Of course i am unfamiliar with Ukraine culture, it ciuld never work with Irish girl.
Of she was mean to you when you first met then it doesn't make sense that you chase her.
OP, without trying to sound harsh ................. you were on holidays, you met her, nothing happened and she was actually mean to you at times.
What makes you think something will suddenly develop now over Skype? It sounds like you're reading into this situation an awful lot considering nothing even happened between you two.
Yes nothing happened but i felt there was a chemistry.
Normally im quite good in judging these things.
But the age thing combined with the culture thing combined with i suppose avunerability on my part ( perhaps desperation too as time is pssing very fast).
Is the age gap just too great?
My appraisal is that its about 99 pc no chance abd 1pc a chance. I should use skype fairly quickly quick ask her does she has any romancic interest. If she does then its easy to organise another holiday. If not then move on....
But i am curious is 24/45 just too great a gap?
Op - 20 years is not unheard of.
One thing to consider though is the relative maturity of each of the parties.
If for example this girl is a mature 24 year old you would stand a better chance than say a 24 year old who is still finding themselves. I know I changed an awful lot around that age.
Best of luck though, don't let one knock back put you off meeting people though. If you are feeling desperate do what you can to quash those feelings - potential partners will pick up on this and run a mile...
Well she is mature and im immature for my age so i guess that helps!
Not unheard of, but in my experience, if a relationship with that age forms in the modern world, the younger person eventually moves on. There is a culture of treat 'em mean keep em keen among a certain kind of woman (immature?) but if she is/was really into you she would simply find you fascinating.

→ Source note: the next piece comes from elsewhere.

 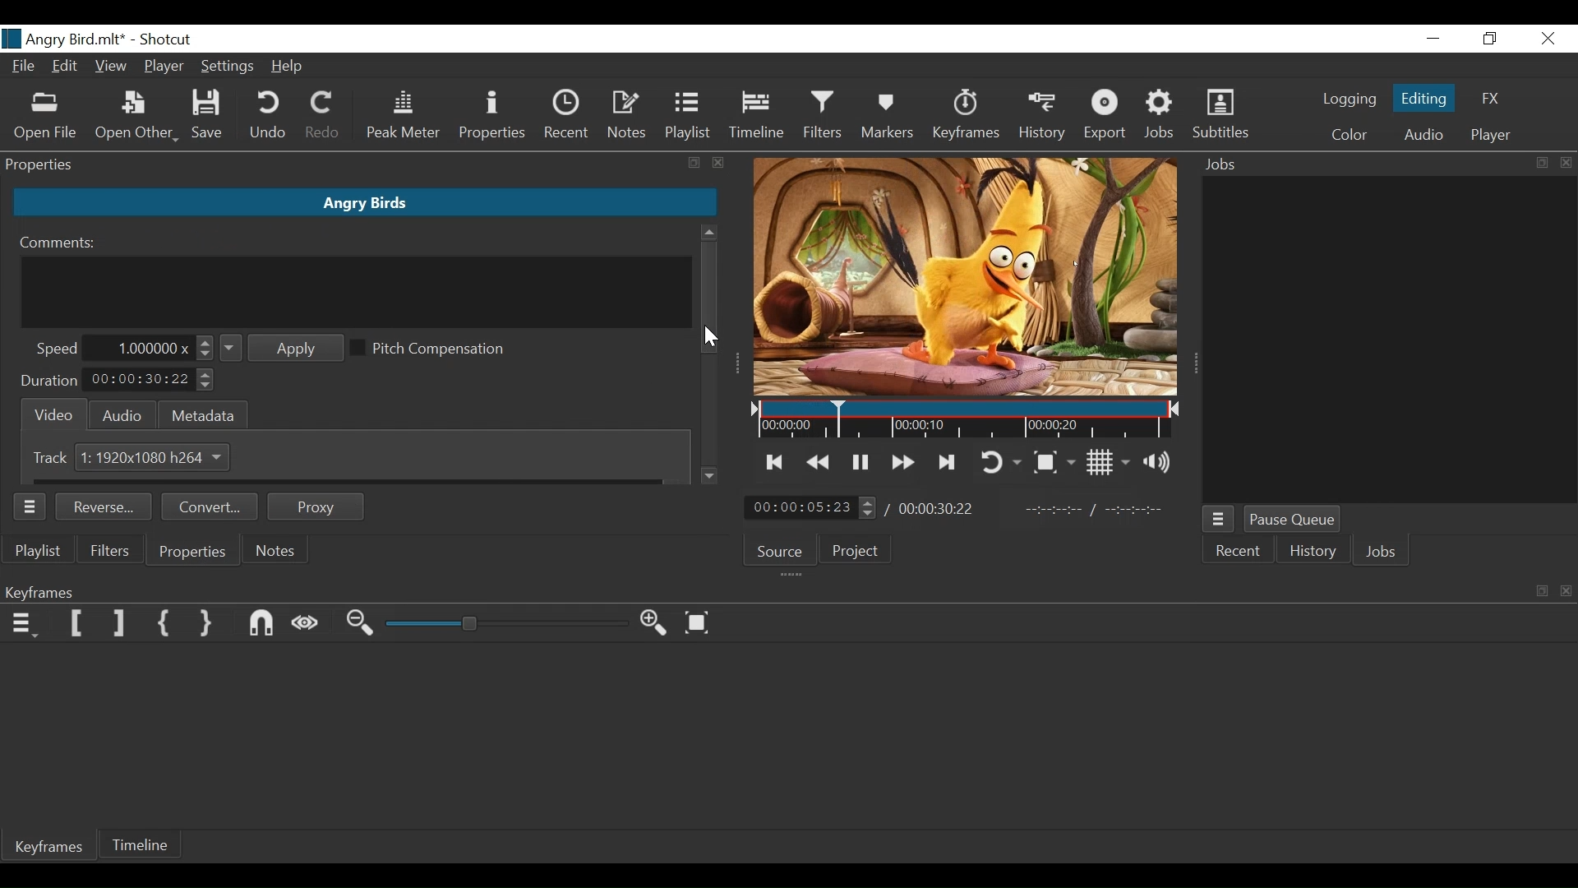 I want to click on logging, so click(x=1346, y=101).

Why is it that you think you could never work with an Irish girl? Or do you mean an Irish girl of that age? There might be a clue there. But hope it works for you anyway.
Well to answer your question. With The irish woman the age difference would not work in my opinion. Im not so sure of my own opinions on this front. Is it right etc, is one taking advantage if a vunerability etc. In the case of ireland most social groups would not really appeove. It may be different in Ukraine.
But thank you for you help and advice. I have more or less decided my course of action...
Well Kevin, I'm an Irish woman who has lived in Eastern Europe and had a relationship with a very nice Ukrainian man, although I haven't visited the country myself. I hope I'm not insulting any of our Eastern friends when I say that in some parts, there is a real macho culture where men get respect for their money and women and women get respect for how they can play men. It's changing fast, but the same economic conditions exist for many people in the Ukraine and it's very easy for a young person to internalise these values from previous generations. But people are people no matter where they are, and if she's already been 'mean' it's not a good sign. And at 24, she has lots of options.
But don't give up on relationships. I have a friend who's 47. He's just hooked up with a lovely 35 year old woman after. She's Irish and mad about him. I see marriage and a second family on the cards. BTW he was chronically single for 10 years before meeting her.
Who is mean to someone they've just met??? People you should give a wide berth to, that's who! iIf she wasn't beautiful, would you tolerate that? Perhaps that's her age....some women of that age might think it's okay to treat men like that because they've got options and that shows immaturity. That's just my take on it. Surely you want to meet someone who's attractive AND kind? You could be setting yourself up for hurt here, OP and as you said yourself, you don't have time to waste.
There are plenty of age gap relationships around, especially when the man has plenty of money and the woman has few options. Though I'm guessing if she has already been mean to you, she maybe doesn't fall into the latter category. But if you want to pursue a mismatch of unequals, then don't blame her if she just ends up using you.